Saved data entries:
····················

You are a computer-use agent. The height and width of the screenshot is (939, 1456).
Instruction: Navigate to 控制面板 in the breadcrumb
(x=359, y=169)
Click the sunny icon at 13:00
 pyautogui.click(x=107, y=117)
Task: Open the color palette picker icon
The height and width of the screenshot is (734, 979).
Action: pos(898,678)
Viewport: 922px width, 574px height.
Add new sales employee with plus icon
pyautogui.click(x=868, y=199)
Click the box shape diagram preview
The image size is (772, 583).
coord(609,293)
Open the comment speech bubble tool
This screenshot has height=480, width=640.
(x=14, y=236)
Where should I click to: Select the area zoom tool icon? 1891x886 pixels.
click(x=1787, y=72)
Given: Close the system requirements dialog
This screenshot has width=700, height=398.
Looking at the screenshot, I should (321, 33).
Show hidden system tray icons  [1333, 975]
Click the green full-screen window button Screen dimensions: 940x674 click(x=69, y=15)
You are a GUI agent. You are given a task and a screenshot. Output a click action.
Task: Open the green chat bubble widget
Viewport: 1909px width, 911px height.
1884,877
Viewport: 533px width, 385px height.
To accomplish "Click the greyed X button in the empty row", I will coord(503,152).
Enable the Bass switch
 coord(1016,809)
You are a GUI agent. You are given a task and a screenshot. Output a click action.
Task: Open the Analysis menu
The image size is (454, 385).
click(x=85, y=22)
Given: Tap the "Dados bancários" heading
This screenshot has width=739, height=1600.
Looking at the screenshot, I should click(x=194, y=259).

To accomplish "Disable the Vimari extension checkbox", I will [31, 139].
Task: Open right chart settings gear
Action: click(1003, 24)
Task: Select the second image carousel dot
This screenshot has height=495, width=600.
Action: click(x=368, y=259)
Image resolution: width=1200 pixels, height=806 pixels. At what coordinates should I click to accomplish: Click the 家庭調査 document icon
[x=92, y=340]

····················

Exercise brief: Transcribe the records from their first line. Stop after the line with "Open the comment speech bubble tool", including it.

Result of the task:
You are a computer-use agent. The height and width of the screenshot is (939, 1456).
Instruction: Navigate to 控制面板 in the breadcrumb
(x=359, y=169)
Click the sunny icon at 13:00
 pyautogui.click(x=107, y=117)
Task: Open the color palette picker icon
The height and width of the screenshot is (734, 979).
Action: pos(898,678)
Viewport: 922px width, 574px height.
Add new sales employee with plus icon
pyautogui.click(x=868, y=199)
Click the box shape diagram preview
The image size is (772, 583).
coord(609,293)
Open the comment speech bubble tool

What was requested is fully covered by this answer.